DHAKA, Bangladesh -- Hillary Rodham Clinton has practiced law, raised a daughter and tried to change the American economy by reshaping health care.
But within 24 hours she had ridden a bull elephant with Secret Service radio escort and met the man responsible for making her a Hillary with two l's.
At an airstrip in Katmandu, Nepal -- just after an overnight tiger safari and just before her departure for this poverty-ridden pocket of South Asia -- Mrs. Clinton shook hands with Sir Edmund Hillary, the New Zealander who conquered Mount Everest with Tenzing Norgay in 1953.
He was passing through town on his way yesterday to visit schools and a hospital in the Himalayan highlands financed by a foundation he heads.
"To be honest with you, in America, before if anybody recognized the name Hillary, it's always been me," Sir Edmund, 75, told reporters just before greeting Mrs. Clinton. "And now they say, 'Oh, you must be a lady!' "
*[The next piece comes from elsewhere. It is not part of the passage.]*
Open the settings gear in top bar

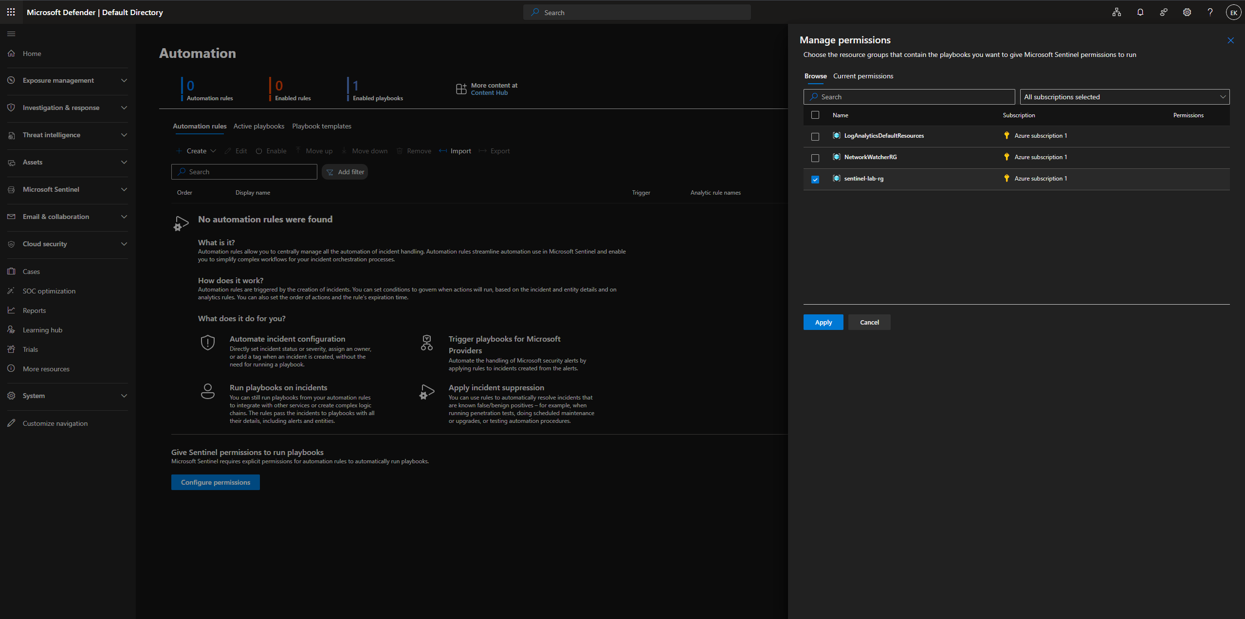pyautogui.click(x=1187, y=12)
For her part, Mrs. Clinton confessed that her mother, Dorothy Rodham, had read an article about the intrepid Edmund Hillary, a one-time beekeeper who had taken to mountain climbing, when she was pregnant with her daughter in 1947 and liked the name.
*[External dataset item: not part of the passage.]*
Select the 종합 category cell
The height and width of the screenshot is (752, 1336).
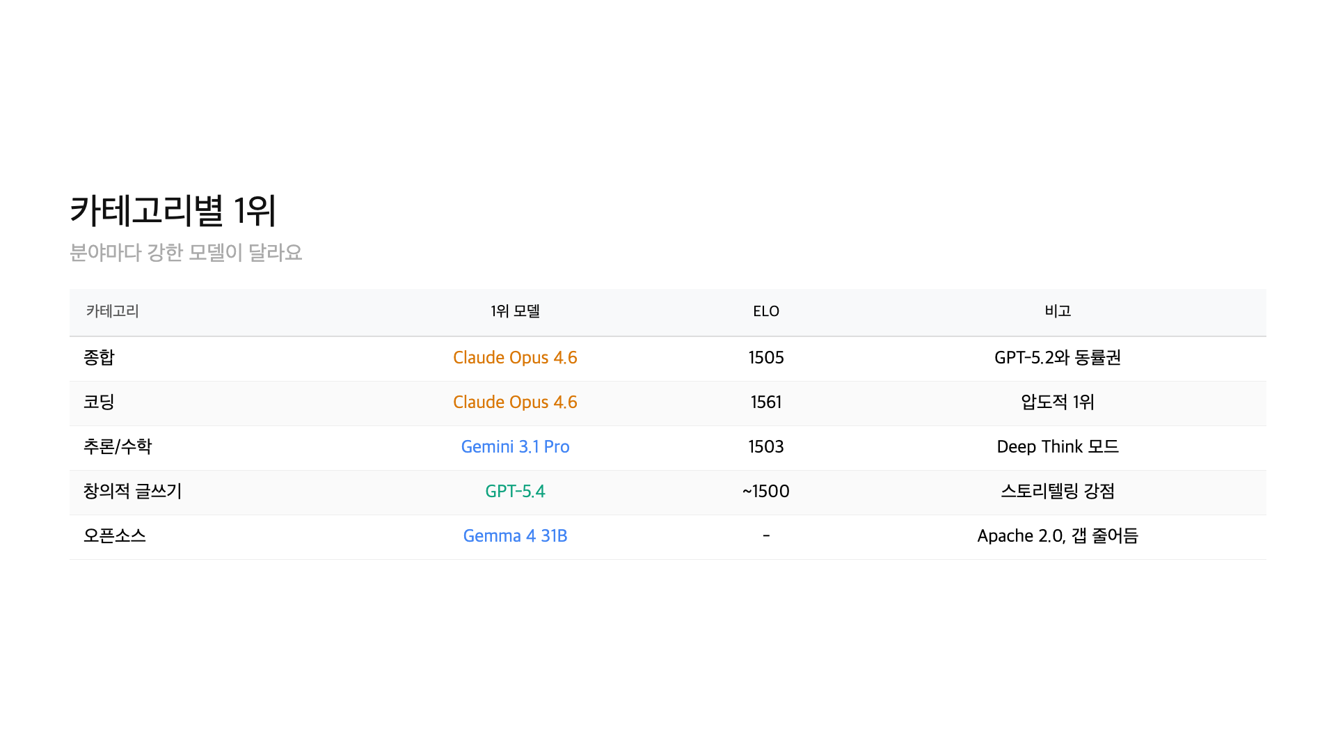(95, 357)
"It had two L's, which is how she thought she was supposed to spell Hillary," Mrs. Clinton told reporters after the brief meeting on the tarmac, minutes before her Air Force jet flew past the peak of Everest itself.
"So when I was born, she called me Hillary, and she always told me it's because of Sir Edmund Hillary."
Sir Edmund was to have joined Mrs. Clinton overnight at the Tiger Tops Jungle Lodge, a rustic hotel in the Royal Chitwan National Park that has played host to guests from Queen Elizabeth II to Goldie Hawn.
But mechanical problems delayed his plane from New Zealand and he barely made it in time for the airport handshake yesterday.
So he missed the sight of Mrs. Clinton and her daughter, Chelsea, 15, ensconced in a padded howdah atop Shamsher Bahadur, a 9-foot, 8 1/2-inch elephant whose name means Brave Tiger, in a sunset search for a tiger in the grass on Saturday. They were trailed by three Secret Service agents -- with sunglasses, wrist walkie-talkies, earphones and all.
"Fancy meeting you all here," Mrs. Clinton called out to reporters from under a wide-brimmed straw hat as her elephant approached a river bank for a picture-taking session that had been negotiated with her reluctant staff.